■ TASK INSTRUCTIONS:
The line that contains "Click the completed step one checkmark icon" marks the end: retype the data below exactly from its first line through that line.

■ THE DATA:
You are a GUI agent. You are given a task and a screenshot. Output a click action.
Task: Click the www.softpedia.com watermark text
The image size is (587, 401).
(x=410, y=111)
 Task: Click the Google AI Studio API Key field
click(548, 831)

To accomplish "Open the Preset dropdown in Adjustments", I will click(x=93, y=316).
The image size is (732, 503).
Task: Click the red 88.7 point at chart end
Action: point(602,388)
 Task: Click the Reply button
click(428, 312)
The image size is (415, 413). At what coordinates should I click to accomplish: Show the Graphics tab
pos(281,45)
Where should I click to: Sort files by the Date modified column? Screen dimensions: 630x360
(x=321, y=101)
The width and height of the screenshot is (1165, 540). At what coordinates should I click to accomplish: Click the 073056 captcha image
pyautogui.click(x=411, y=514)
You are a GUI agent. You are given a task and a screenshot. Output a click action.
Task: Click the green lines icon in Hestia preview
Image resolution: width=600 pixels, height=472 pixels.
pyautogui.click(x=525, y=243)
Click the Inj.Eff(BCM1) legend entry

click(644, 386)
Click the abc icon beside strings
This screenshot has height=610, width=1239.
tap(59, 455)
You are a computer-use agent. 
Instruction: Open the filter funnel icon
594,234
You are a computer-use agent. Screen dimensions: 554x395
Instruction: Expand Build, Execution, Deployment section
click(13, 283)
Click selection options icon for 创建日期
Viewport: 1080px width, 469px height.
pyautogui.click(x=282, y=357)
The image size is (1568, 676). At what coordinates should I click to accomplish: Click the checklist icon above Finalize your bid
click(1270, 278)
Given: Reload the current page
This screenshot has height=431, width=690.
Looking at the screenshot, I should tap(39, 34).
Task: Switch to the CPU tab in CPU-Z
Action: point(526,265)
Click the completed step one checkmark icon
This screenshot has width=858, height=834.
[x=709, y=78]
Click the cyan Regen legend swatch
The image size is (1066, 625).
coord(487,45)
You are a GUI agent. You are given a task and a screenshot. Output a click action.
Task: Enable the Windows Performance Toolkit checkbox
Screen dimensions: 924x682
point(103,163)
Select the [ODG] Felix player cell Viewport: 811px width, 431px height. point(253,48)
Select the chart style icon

■ EXERCISE SOLUTION:
You are a GUI agent. You are given a task and a screenshot. Output a click action.
Task: Click the www.softpedia.com watermark text
The image size is (587, 401).
(x=410, y=111)
 Task: Click the Google AI Studio API Key field
click(548, 831)

To accomplish "Open the Preset dropdown in Adjustments", I will click(x=93, y=316).
The image size is (732, 503).
Task: Click the red 88.7 point at chart end
Action: point(602,388)
 Task: Click the Reply button
click(428, 312)
The image size is (415, 413). At what coordinates should I click to accomplish: Show the Graphics tab
pos(281,45)
Where should I click to: Sort files by the Date modified column? Screen dimensions: 630x360
(x=321, y=101)
The width and height of the screenshot is (1165, 540). At what coordinates should I click to accomplish: Click the 073056 captcha image
pyautogui.click(x=411, y=514)
You are a GUI agent. You are given a task and a screenshot. Output a click action.
Task: Click the green lines icon in Hestia preview
Image resolution: width=600 pixels, height=472 pixels.
pyautogui.click(x=525, y=243)
Click the Inj.Eff(BCM1) legend entry

click(644, 386)
Click the abc icon beside strings
This screenshot has height=610, width=1239.
tap(59, 455)
You are a computer-use agent. 
Instruction: Open the filter funnel icon
594,234
You are a computer-use agent. Screen dimensions: 554x395
Instruction: Expand Build, Execution, Deployment section
click(13, 283)
Click selection options icon for 创建日期
Viewport: 1080px width, 469px height.
pyautogui.click(x=282, y=357)
The image size is (1568, 676). At what coordinates should I click to accomplish: Click the checklist icon above Finalize your bid
click(1270, 278)
Given: Reload the current page
This screenshot has height=431, width=690.
Looking at the screenshot, I should tap(39, 34).
Task: Switch to the CPU tab in CPU-Z
Action: point(526,265)
Click the completed step one checkmark icon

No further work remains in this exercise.